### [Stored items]

══════

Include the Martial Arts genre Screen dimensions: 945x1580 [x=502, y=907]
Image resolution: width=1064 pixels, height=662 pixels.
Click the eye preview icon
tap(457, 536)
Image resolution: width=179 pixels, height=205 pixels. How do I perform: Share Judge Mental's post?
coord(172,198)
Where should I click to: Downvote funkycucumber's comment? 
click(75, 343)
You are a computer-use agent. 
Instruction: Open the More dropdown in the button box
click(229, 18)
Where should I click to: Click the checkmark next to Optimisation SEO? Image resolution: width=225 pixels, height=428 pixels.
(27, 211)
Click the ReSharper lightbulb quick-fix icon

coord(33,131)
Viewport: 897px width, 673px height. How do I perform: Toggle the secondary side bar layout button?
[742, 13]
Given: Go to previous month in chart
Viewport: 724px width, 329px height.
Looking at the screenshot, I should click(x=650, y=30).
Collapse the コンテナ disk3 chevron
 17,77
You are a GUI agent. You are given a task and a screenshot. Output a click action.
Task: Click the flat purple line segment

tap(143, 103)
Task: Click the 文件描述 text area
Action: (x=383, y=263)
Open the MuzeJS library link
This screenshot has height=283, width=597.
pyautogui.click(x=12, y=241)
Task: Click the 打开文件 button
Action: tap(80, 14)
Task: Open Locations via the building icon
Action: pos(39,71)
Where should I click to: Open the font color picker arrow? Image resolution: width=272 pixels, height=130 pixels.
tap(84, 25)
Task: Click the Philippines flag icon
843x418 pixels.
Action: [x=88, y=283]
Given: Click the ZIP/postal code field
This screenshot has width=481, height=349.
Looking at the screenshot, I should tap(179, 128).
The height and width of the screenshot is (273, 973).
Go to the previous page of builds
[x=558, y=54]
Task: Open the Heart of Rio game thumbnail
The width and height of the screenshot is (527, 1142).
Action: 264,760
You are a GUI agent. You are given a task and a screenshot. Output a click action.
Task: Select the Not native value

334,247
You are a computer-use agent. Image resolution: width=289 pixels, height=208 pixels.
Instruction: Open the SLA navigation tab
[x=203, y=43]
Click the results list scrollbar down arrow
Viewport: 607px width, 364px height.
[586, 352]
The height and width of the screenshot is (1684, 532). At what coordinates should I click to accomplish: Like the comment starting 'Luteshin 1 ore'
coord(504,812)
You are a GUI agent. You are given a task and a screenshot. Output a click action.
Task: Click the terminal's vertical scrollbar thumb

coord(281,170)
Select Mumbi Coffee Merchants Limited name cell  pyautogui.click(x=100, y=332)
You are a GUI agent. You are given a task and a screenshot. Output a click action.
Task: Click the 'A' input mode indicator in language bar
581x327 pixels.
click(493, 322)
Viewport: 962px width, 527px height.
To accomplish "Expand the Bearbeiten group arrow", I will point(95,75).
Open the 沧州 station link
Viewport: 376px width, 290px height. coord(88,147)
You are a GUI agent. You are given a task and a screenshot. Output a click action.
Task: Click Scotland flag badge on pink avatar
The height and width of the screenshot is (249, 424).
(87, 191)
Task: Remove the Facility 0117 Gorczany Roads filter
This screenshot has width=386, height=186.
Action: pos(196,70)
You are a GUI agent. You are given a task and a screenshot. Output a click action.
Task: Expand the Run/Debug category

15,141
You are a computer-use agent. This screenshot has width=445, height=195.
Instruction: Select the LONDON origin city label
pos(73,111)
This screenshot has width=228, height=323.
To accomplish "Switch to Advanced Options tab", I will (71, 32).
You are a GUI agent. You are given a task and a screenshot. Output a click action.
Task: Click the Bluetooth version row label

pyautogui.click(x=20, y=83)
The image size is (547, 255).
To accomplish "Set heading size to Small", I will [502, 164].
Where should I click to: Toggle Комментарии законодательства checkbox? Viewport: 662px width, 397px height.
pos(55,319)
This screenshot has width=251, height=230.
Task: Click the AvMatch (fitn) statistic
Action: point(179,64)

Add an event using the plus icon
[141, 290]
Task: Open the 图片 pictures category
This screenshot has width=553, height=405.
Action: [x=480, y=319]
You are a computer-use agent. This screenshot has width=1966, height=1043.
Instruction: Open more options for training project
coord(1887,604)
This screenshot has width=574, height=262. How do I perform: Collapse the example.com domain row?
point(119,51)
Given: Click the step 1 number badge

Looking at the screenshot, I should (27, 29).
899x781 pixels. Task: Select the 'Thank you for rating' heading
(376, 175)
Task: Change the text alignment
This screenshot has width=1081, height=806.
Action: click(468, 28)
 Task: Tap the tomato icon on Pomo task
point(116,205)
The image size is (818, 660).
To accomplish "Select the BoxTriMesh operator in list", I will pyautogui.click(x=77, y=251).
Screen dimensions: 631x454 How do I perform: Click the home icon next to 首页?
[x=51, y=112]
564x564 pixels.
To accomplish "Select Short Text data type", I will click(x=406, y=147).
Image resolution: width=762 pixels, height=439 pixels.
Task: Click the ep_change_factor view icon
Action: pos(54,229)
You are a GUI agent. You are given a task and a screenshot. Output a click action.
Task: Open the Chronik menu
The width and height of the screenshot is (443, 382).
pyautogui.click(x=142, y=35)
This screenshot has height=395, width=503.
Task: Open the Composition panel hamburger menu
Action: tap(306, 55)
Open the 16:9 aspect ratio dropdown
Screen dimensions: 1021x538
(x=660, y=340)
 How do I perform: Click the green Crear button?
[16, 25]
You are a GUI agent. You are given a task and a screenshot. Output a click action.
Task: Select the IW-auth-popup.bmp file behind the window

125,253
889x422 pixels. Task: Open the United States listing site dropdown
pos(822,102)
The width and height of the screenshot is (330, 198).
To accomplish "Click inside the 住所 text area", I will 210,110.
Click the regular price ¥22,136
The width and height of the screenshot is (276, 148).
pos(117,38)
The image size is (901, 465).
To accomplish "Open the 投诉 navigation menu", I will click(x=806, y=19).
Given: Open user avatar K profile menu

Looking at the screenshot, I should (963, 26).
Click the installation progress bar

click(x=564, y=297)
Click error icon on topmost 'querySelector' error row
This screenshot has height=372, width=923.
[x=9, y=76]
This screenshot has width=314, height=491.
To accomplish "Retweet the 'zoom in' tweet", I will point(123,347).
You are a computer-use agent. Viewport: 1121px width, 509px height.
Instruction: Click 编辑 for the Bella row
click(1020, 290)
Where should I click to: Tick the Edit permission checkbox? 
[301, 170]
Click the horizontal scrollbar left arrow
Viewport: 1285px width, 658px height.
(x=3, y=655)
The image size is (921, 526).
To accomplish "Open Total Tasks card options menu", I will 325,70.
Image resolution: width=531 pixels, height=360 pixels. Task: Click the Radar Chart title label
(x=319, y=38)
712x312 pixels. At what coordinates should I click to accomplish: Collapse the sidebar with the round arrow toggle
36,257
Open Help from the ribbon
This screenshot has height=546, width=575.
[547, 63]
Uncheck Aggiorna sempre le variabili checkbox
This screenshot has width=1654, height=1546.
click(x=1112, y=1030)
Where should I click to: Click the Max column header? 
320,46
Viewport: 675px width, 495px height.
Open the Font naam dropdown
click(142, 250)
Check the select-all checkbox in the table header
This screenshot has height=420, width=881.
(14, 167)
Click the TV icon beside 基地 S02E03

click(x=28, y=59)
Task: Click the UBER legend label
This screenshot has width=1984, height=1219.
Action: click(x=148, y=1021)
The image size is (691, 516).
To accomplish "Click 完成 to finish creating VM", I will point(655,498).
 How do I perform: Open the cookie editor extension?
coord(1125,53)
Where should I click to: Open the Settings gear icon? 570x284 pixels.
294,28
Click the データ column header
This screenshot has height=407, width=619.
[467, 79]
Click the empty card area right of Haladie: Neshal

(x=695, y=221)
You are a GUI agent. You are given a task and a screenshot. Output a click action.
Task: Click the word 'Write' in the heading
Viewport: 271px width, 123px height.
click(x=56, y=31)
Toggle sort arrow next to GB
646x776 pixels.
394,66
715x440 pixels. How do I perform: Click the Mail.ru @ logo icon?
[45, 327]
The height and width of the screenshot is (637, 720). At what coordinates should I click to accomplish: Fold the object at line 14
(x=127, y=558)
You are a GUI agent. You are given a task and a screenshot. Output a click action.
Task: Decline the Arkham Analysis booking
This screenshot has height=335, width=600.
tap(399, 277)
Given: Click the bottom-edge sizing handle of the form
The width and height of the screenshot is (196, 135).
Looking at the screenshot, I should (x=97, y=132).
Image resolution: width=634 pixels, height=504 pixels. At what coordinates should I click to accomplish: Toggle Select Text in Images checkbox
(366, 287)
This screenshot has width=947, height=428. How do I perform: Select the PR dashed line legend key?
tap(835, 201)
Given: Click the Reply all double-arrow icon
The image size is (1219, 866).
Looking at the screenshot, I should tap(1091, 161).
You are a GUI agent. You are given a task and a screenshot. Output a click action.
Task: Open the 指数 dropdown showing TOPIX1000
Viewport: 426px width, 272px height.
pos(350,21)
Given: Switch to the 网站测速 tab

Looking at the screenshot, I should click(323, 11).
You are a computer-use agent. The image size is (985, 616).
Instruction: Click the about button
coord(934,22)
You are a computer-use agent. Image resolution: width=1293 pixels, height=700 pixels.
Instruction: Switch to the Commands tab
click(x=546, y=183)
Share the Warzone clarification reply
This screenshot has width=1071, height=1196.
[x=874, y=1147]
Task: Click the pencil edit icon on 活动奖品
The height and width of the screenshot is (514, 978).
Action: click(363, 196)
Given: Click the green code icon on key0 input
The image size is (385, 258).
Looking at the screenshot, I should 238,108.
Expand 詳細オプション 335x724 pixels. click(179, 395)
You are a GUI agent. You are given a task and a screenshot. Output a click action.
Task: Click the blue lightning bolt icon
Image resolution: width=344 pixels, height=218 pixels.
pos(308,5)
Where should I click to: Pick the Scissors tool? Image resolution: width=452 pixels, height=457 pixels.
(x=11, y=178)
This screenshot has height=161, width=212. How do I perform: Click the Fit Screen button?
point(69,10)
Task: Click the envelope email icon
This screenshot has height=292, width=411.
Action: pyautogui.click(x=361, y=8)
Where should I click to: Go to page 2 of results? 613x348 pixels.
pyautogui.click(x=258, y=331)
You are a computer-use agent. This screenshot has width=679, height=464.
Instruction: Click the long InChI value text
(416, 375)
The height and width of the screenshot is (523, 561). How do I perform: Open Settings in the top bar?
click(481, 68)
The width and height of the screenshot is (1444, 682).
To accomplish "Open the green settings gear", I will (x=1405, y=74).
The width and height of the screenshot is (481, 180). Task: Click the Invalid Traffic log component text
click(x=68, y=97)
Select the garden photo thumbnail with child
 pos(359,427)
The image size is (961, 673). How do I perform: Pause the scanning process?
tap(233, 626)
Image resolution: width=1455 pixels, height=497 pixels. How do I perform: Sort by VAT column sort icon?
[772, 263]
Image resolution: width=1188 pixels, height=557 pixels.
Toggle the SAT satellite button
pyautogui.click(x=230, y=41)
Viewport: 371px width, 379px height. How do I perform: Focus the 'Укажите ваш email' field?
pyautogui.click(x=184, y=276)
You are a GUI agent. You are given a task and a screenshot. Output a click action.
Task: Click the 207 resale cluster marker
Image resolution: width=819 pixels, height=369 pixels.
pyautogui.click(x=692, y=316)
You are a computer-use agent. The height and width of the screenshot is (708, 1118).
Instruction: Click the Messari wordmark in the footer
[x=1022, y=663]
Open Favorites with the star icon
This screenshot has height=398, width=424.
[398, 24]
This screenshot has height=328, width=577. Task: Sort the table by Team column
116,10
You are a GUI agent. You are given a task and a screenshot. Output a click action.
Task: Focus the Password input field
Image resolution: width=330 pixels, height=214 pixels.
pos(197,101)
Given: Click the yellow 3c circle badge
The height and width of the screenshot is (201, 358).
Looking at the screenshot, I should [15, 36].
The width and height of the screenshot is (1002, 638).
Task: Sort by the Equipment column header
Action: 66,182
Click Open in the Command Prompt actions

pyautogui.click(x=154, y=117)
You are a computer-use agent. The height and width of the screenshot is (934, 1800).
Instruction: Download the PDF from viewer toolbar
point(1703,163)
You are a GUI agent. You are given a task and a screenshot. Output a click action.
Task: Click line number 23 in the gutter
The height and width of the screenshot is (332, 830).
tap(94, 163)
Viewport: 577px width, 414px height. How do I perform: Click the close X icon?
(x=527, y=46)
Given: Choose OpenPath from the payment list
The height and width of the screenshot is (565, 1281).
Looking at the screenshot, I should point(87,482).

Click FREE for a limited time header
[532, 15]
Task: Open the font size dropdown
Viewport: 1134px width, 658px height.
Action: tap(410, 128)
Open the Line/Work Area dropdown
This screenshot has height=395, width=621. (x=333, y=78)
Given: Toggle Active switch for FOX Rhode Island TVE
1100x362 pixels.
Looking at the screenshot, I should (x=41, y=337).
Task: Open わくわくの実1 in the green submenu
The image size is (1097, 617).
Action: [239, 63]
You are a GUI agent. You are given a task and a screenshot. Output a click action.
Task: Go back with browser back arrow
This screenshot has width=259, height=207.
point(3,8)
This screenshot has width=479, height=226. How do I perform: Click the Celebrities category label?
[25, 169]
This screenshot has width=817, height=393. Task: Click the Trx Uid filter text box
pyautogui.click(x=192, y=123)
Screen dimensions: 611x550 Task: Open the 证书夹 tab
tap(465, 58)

══════

Check each line of the records above for the word "input", count the lines that have it, and give only the count.

3